All our neighbours were out on their balconies or were standing at their windows listening. It was mum that shouted " Hooray!" first.
And we went and fetched all Greek flags we could find and hung them out to greet the Allies as they entered.
Then a jeep appeared coming along the road in the distance, and in the jeep was an officer in an admiral’s uniform and in the jeep with him were his English aides…it was my uncle Antonis, my mother’s brother, who had fled to the Middle East…and he was one of the first officers to set foot on Greek soil.
He came into the house, shouting "Maria, Katerina, Vina…are you alive? Are you alive?", and we all ran to embrace him. I remember he lifted me up high and told me "I’ve brought you lots of goodies", and put a chocolate bar into my hand.
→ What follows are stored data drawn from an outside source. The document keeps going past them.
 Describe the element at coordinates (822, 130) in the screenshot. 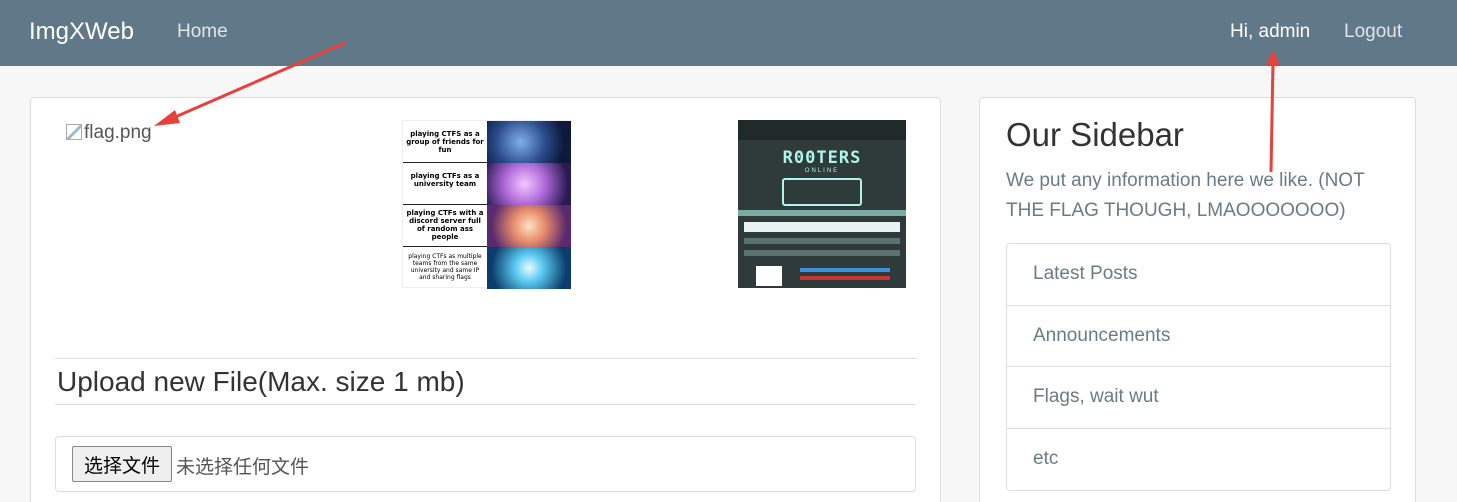

I see `poster-header` at that location.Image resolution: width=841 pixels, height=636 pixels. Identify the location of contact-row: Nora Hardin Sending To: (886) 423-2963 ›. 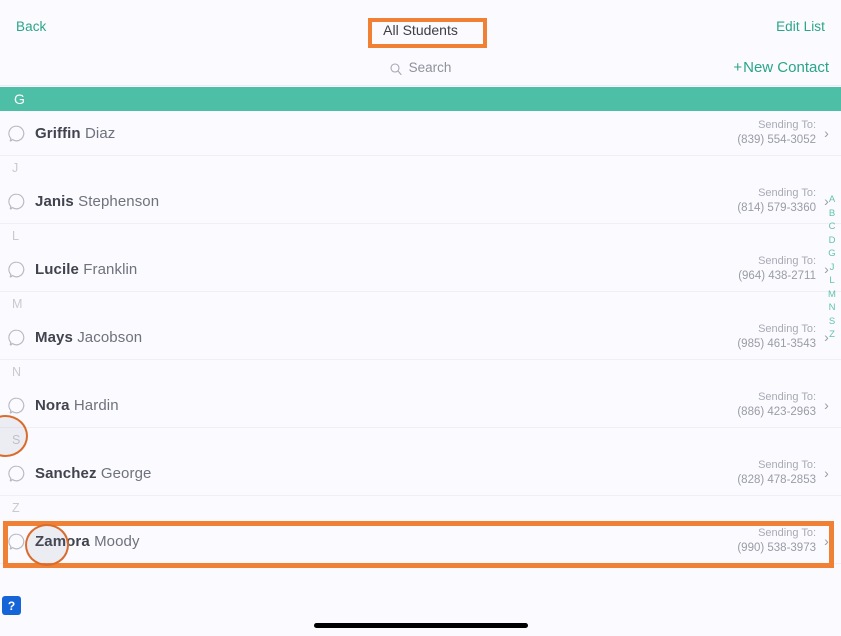
(420, 406).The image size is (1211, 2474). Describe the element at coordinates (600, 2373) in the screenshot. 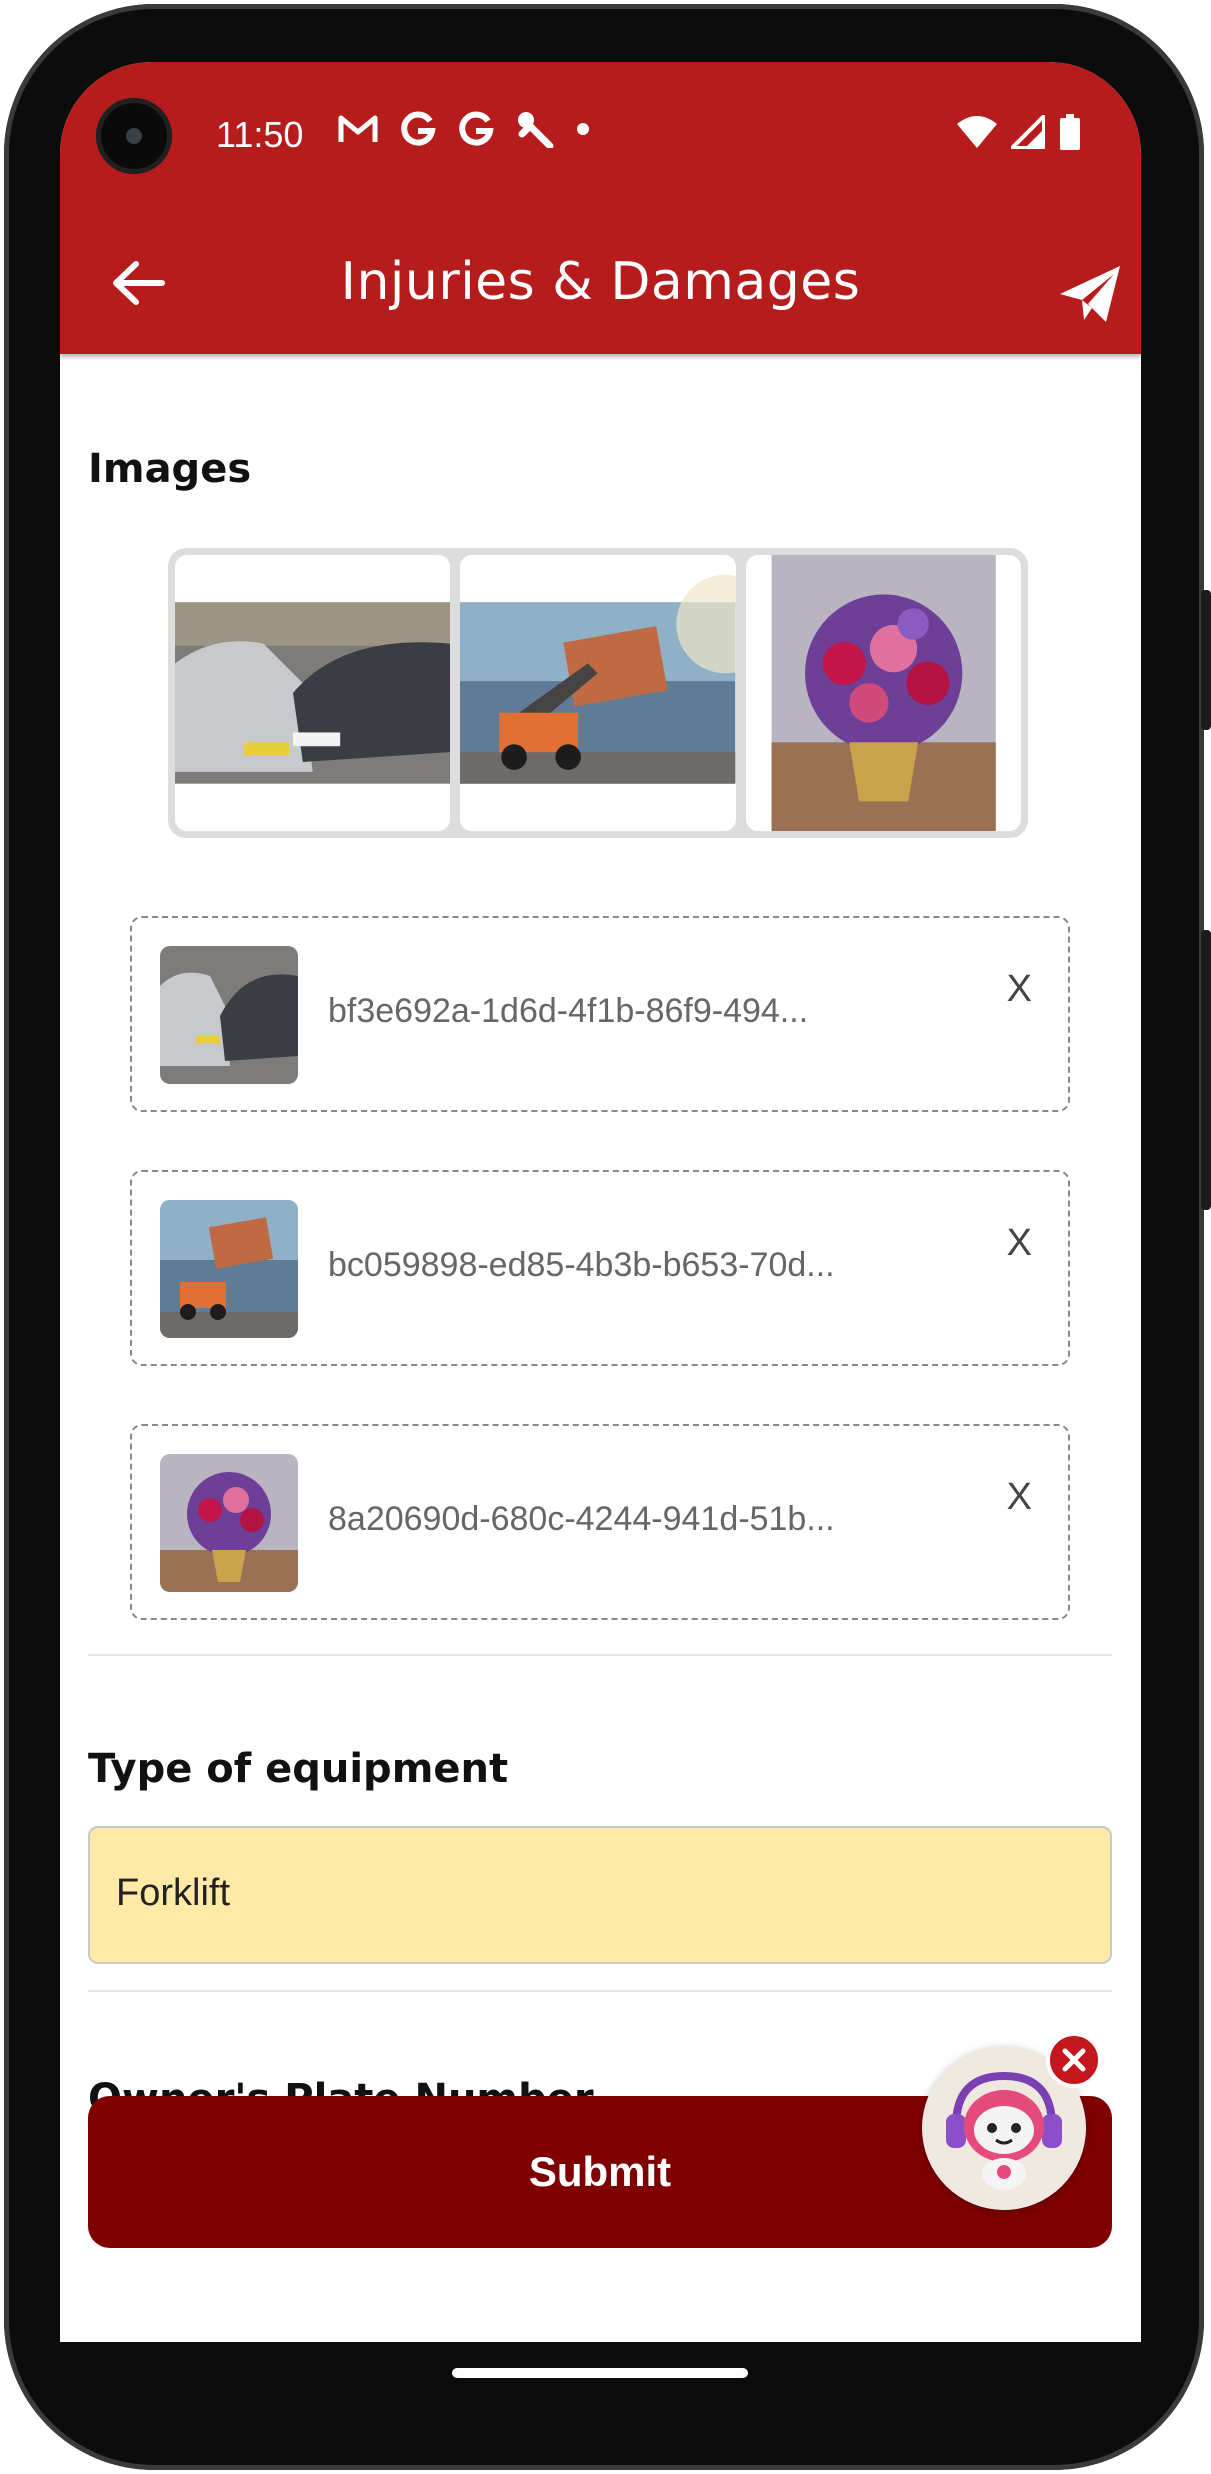

I see `home-indicator` at that location. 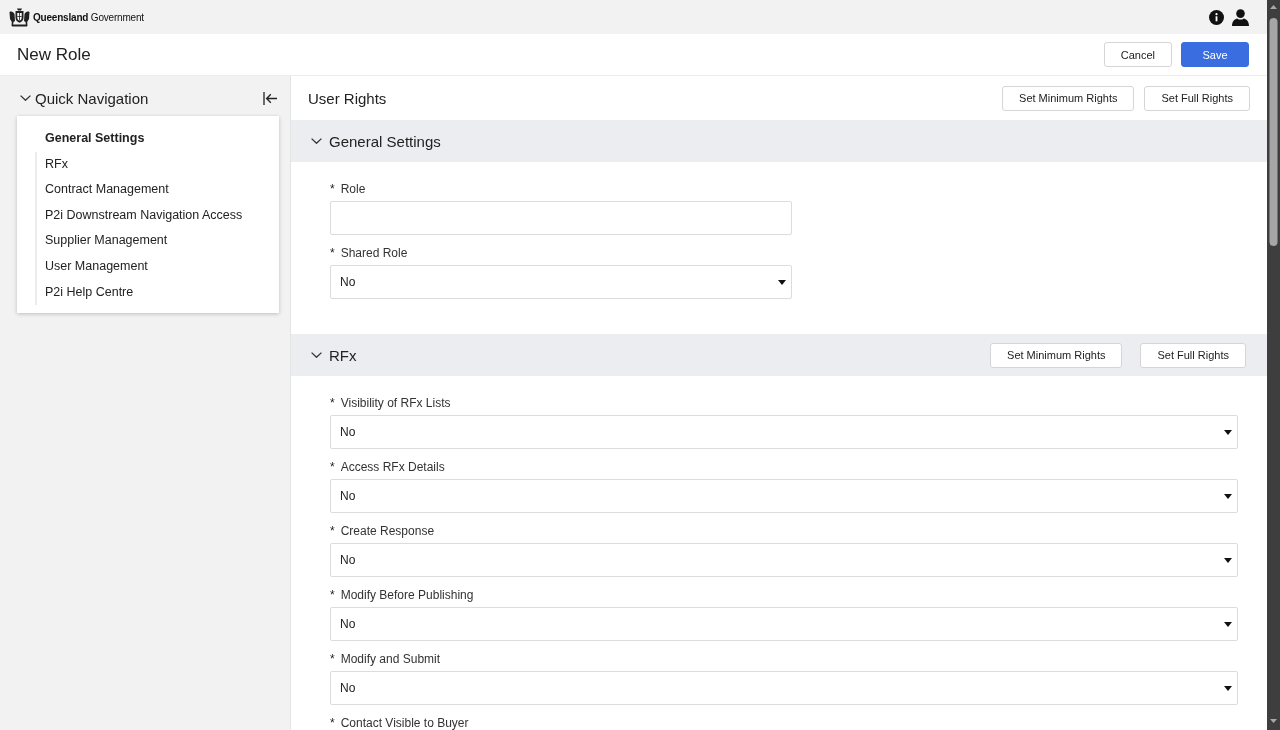 What do you see at coordinates (392, 467) in the screenshot?
I see `field-label: Access RFx Details` at bounding box center [392, 467].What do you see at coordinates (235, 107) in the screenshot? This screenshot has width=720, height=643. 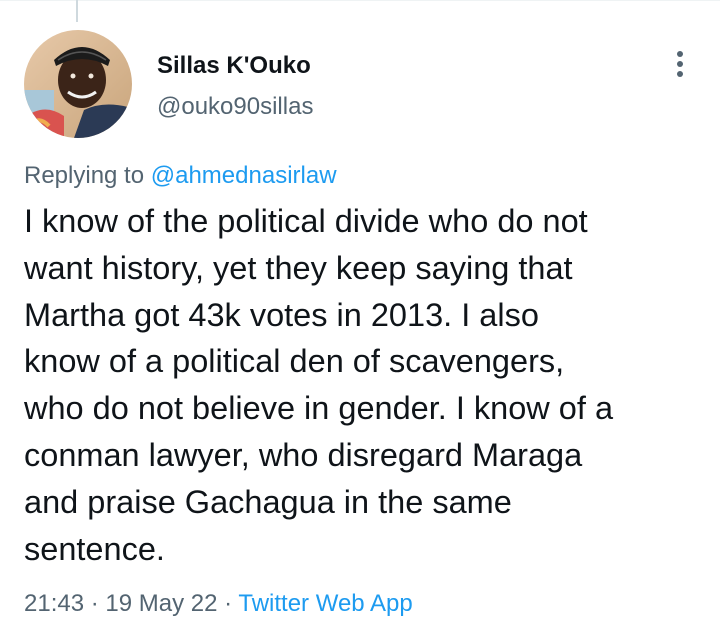 I see `author-handle: @ouko90sillas` at bounding box center [235, 107].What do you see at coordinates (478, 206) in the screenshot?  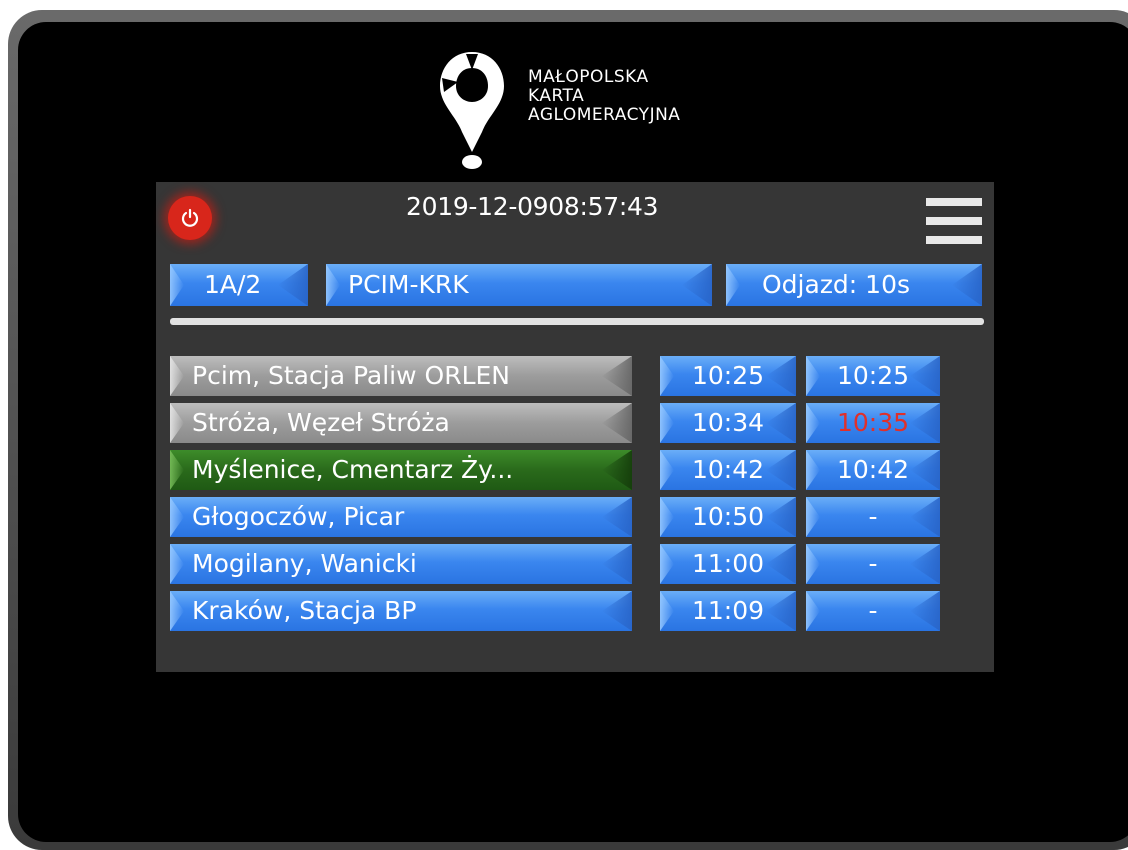 I see `current-date: 2019-12-09` at bounding box center [478, 206].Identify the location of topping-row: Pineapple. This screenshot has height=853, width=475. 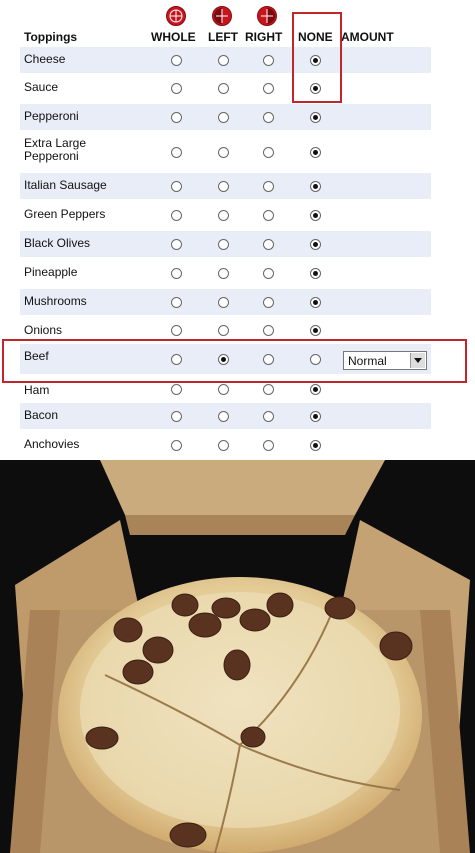
(226, 273).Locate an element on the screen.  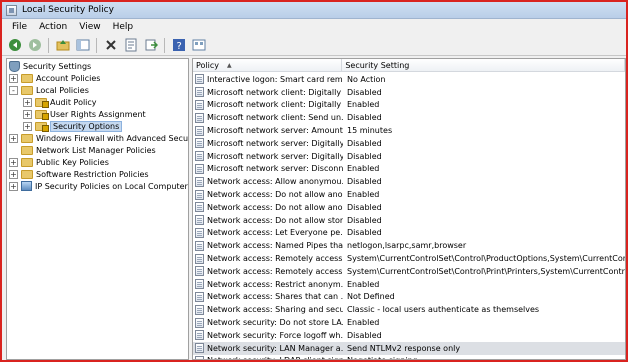
column-header-policy: Policy ▲ is located at coordinates (268, 66).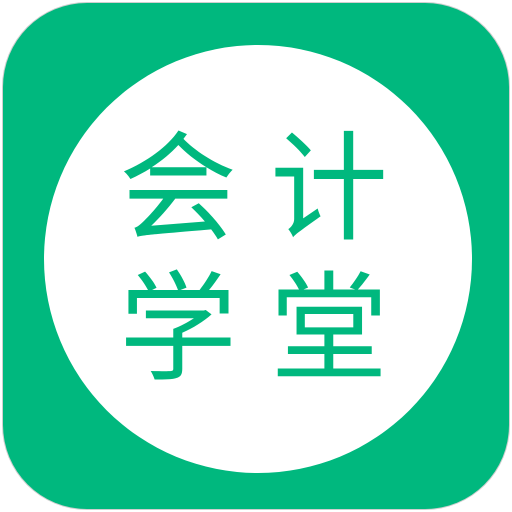  What do you see at coordinates (178, 329) in the screenshot?
I see `logo-char-3: 学` at bounding box center [178, 329].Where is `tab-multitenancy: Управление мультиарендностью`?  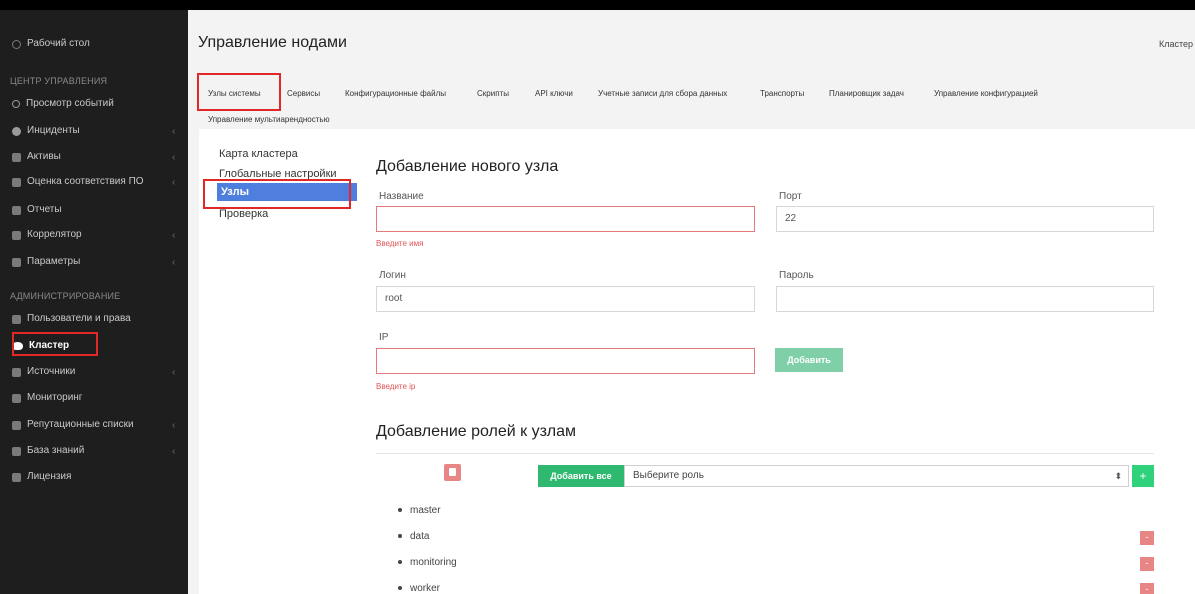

That chocolate was one of my most important experiences, and since then I’ve been faithful to chocolate…it’s the only sweet thing I like and I eat it.
So, that was what the Occupation was like, and how we got though it as best we could.
NOTES
Chaidari Military camp, outside of the city of Athens, used by the Germans as a prison.
Kaisariani Neighbourhood of Athens, an area inhabited mostly by refugees and workers. It had a strong communist background and was one of the main poles of the resistance against the Germans. During the occupation, the Germans have executed thousands of patriots in the shooting range in Kaisariani.
Pangrati Neighbourhood of Athens, next to Kaisariani.
EAM "National Liberation Front", the organized resistance movement.